First Stereotactic Radiation Therapy System Designed to Treat Early Stage Breast Cancer Receives FDA Clearance
Friday, December 29, 2017
The GammaPod System Invented by Scientists at the University of Maryland School of Medicine
The GammaPod ™ – a first-of-its kind stereotactic radiotherapy system to treat early stage breast cancer – has received 510(k) clearance from the U.S. Food and Drug Administration (FDA), paving the way for the manufacturer to bring the system to market for the treatment of breast cancer patients.
“We believe this novel radiotherapy system has the potential to change the paradigm for treating early stage tumors, negating the need for surgery for some patients,” says GammaPod co-inventor William F. Regine, MD, FACR, FACRO, the Isadore & Fannie Schneider Foxman Endowed Chair and professor of radiation oncology at the University of Maryland School of Medicine (UMSOM) and chief of radiation oncology at the University of Maryland Marlene and Stewart Greenebaum Comprehensive Cancer Center (UMGCCC).
“With this breast-specific treatment system, we will be able to deliver high-dose radiation to a tumor while minimizing damage to normal breast tissue and even more importantly, to major organs such as the heart and lungs,” Dr. Regine says.
With advances in imaging and better screening, most breast cancers are diagnosed at an early stage, when the tumor is confined to the breast or nearby lymph nodes but has not spread to distant parts of the body. Patients typically have breast-conserving surgery to remove the tumor (and any lymph nodes where cancer is detected), followed by three to six weeks of radiation.

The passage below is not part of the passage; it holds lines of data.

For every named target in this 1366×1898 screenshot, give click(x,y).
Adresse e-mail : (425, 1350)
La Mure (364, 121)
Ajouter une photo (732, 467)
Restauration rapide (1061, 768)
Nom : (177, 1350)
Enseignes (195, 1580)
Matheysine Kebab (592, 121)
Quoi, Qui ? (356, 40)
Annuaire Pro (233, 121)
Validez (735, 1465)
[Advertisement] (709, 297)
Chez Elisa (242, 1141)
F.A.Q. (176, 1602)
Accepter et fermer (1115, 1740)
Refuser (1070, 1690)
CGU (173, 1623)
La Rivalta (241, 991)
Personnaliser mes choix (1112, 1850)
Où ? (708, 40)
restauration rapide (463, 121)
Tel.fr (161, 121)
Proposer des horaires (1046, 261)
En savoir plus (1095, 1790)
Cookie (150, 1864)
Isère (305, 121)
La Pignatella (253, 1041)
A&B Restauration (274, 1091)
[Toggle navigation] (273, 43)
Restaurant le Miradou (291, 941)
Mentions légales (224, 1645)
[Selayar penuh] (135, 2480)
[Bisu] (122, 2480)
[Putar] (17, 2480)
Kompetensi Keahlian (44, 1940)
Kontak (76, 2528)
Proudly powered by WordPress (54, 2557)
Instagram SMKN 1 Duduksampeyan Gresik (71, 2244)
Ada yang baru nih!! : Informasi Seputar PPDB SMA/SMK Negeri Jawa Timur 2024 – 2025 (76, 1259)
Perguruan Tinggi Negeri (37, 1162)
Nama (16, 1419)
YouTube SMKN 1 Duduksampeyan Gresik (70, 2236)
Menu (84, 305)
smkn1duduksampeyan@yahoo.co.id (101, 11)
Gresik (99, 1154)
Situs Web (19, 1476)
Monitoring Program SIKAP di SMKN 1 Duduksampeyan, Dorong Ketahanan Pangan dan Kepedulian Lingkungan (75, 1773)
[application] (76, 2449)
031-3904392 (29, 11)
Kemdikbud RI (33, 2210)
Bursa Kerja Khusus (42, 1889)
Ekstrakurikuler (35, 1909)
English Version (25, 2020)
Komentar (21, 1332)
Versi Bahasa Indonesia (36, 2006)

Invented by scientists at UMSOM, the GammaPod system has been under development for nearly a decade. The prototype was installed and tested at the University of Maryland Medical Center (UMMC).
Cedric X. Yu, DSc, a clinical professor of radiation oncology at UMSOM and chief executive officer of Xcision Medical Systems, LLC, which he founded in 2006. “We envision that one day we’ll be able to neutralize a tumor with a high dose of focused radiation instead of removing it with a scalpel. This approach would spare patients the negative side effects of surgery and prolonged radiation treatments, significantly improving their quality of life.”